Can I ask the same question in a different way: So far, what do digitised 19C newspaper collections allow us to do, that we couldn’t do before?
My impression is that word-searching enables us to be more systematic, searching many titles simultaneously makes relationships and similarities between titles and content more obvious, and that digitisation as a whole makes research faster and therefore makes the use of more material manageable – but I can’t think of any qualitative changes.
For example, Graham Law, in his Serializing Fiction in the Victorian Press (2000, i.e. pre-digitisation) traced the movement of genre and specific content in titles across the UK; digitisation would probably have saved him a year in Colindale – but wouldn’t have improved the quality of the project or the findings.
I used some corpus linguistics in my PhD, but I had to print out text from the BL’s 19C newspapers and non-digitised papers, scan and OCR it, before analysis. If the new BNA enables us to copy and paste their OCR into our own document, then that cuts out a couple of stages, I suppose. But none of the other digital collections offer access to OCR.
I also searched dialect terms to very quickly quantify the amount of dialect writing in one paper, and to identify changes in its use – so I could do in a few weeks what would have taken months previously. But again, it’s a quantitative not a qualitative change in research.
Any thoughts? I’m asking Bob Nicholson the same question!

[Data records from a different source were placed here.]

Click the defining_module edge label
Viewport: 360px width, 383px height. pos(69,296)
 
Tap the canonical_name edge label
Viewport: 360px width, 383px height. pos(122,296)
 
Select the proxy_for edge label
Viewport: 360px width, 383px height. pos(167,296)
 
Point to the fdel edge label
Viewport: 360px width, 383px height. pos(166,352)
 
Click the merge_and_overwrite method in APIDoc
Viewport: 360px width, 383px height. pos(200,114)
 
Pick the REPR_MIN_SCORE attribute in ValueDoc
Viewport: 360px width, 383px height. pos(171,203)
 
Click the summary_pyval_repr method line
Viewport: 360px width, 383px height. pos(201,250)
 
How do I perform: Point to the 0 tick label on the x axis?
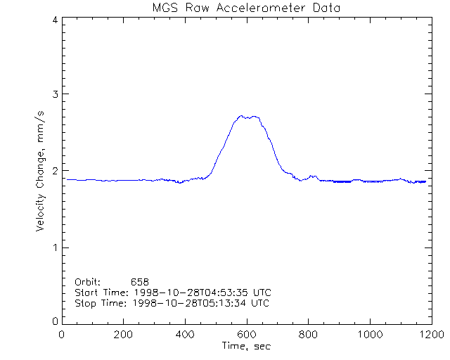click(62, 334)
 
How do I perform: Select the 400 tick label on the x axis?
click(185, 334)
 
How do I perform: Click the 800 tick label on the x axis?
click(308, 334)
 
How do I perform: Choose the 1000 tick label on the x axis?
click(369, 334)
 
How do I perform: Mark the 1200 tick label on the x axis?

Andrew, it’s a good question and one I’ve considered a great deal. I think the main benefit that we currently get is from the exertion of bibliographic control over the archive. At the moment, we’re very much in the business of digitizing in order to provide access to surrogates for hard copy whose worth exists in their imitative value. I think we’re not really sufficiently attuned to what these surrogates might also do, and this keeps us trapped within existing methodologies. This is changing, however. I’ve written a chapter for a forthcoming book exploring some of this, and the next ‘Digital Forum’ in the Journal of Victorian Culture has some great essays by Bob Nicholson and Dallas Liddle on this subject too.